The Efficacious Gentleman said:


> And you weigh the bars at the end - they are all 2 oz?



http://www.wholesalesuppliesplus.com/products/round-guest-silicone-mold.aspx


 They are 1.5 oz that fit in a 2 oz tin.  Problem solved.   Whew.


----------



## jadelilly (Nov 21, 2014)

I make bars for my 2 oz tins and they are 1 oz by weight


----------



## shunt2011 (Nov 21, 2014)

That's the hard part with making products.  As Craig said it should be cost x 4 but that's not a reality.  I sell my 2 oz lotion bars for 6.00.  I have tried to get more and am unable to.  I sell a lot of them at this price so I'll continue to do so.  Mine cost 1.85 each to make including container and labels. I also use Meadowfoam, Argan and Vit E in mine.   It also helps to buy what you can in bulk.


----------



## The Efficacious Gentleman (Nov 21, 2014)

kmarvel said:


> They are 1.5 oz that fit in a 2 oz tin.  Problem solved.   Whew.




Ah! Makes sense. 

Weights to volumes in this world of ours is a curious thing - different products that are the same size can be quite different in weight!


----------



## new12soap (Nov 21, 2014)

I don't use tins but that price seems pretty high to me. You may want to try another suppler. SKS has that size for $0.55 each, but that doesn't include shipping and that's for buying in bulk, 144 at a time.

http://www.sks-bottle.com/340c/fin7.html

Since your packaging costs are so high it may make more sense to look at other types as well.


----------



## kmarvel (Nov 23, 2014)

new12soap said:


> I don't use tins but that price seems pretty high to me. You may want to try another suppler.
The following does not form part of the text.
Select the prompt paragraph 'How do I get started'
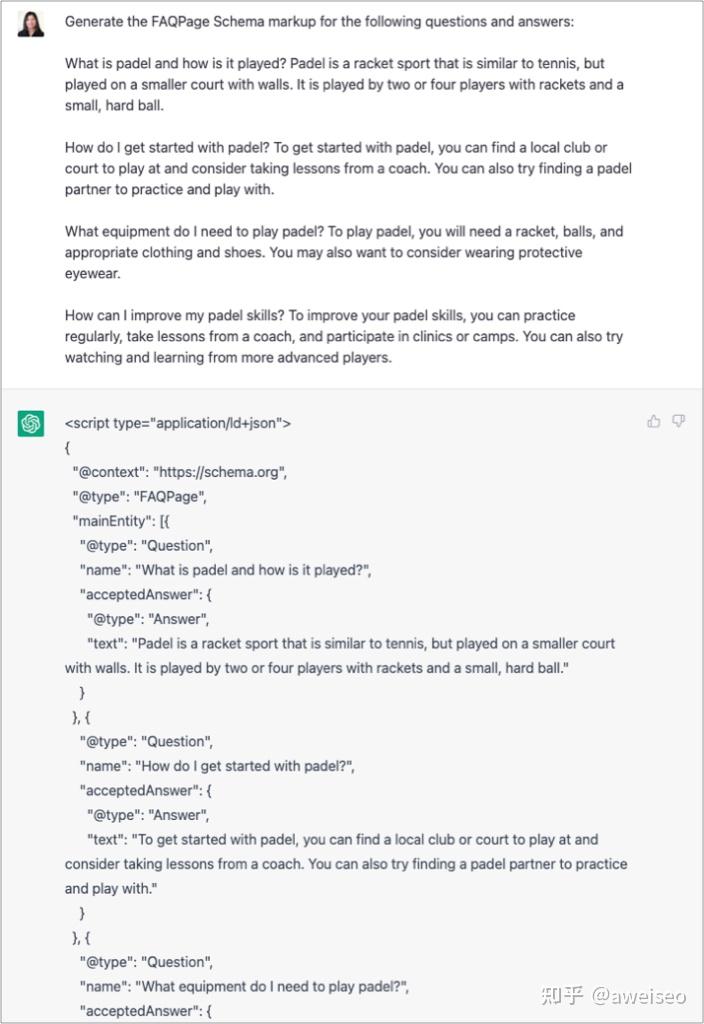 [x=348, y=168]
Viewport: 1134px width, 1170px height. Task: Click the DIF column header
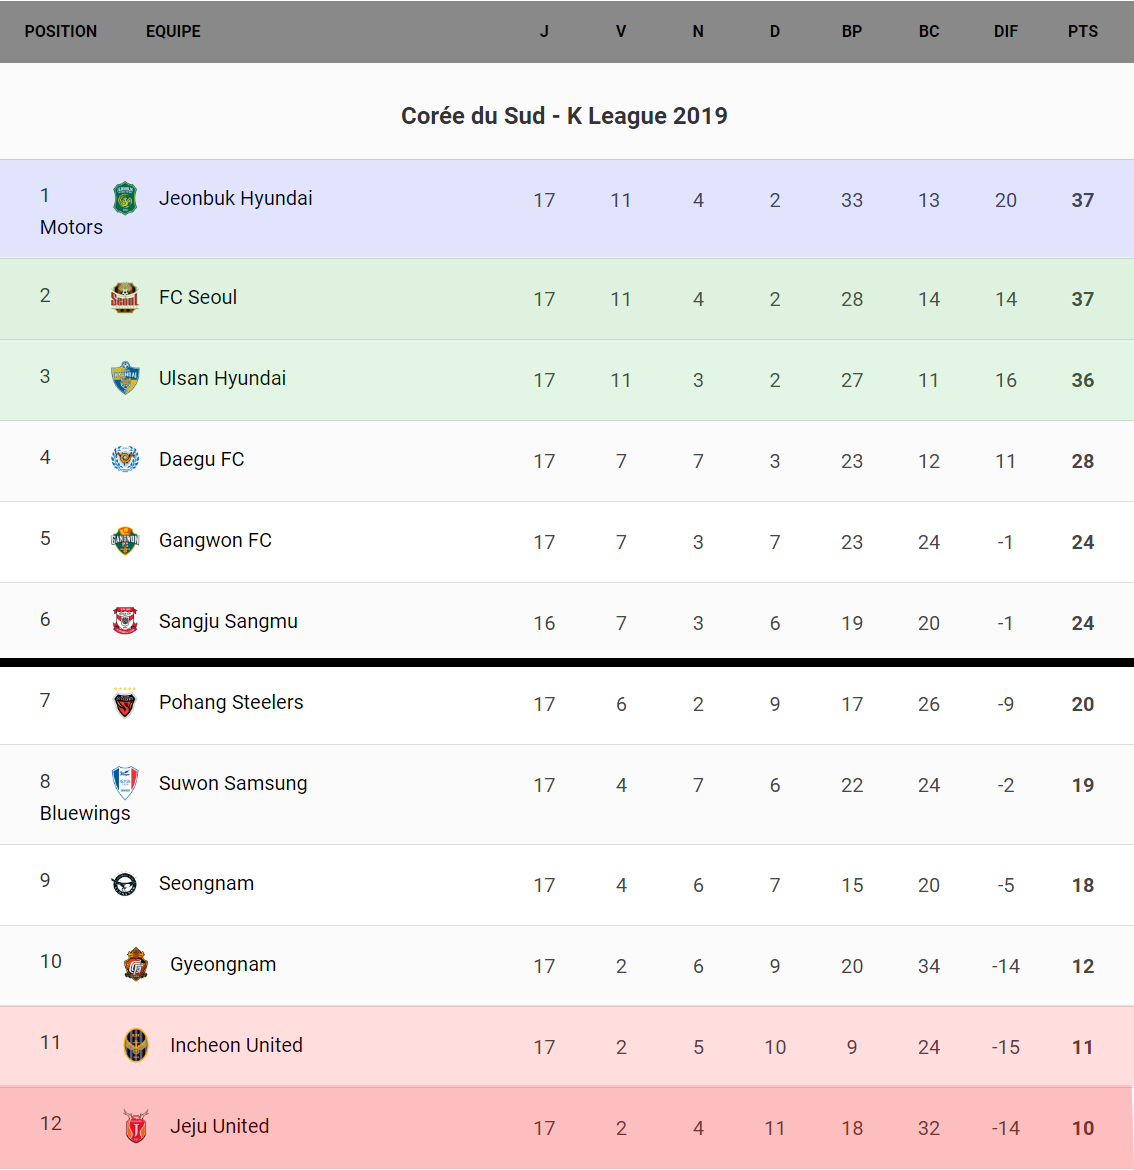click(1005, 31)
SKS has that size for $0.55 each, but that doesn't include shipping and that's for buying in bulk, 144 at a time.
> 
> http://www.sks-bottle.com/340c/fin7.html
> 
> Since your packaging costs are so high it may make more sense to look at other types as well.



This is true.  After these tins are sold, I will look at the screw up plastic containers.....like the deodorant bar.  Thanks everyone for your help.


----------



## The Efficacious Gentleman (Nov 23, 2014)

Maybe keep the tins for a kind of "premium" bar - something really luxurious and special


----------



## kmarvel (Nov 23, 2014)

The Efficacious Gentleman said:


> Maybe keep the tins for a kind of "premium" bar - something really luxurious and special



mmmmmmmm.....good idea, sir.


----------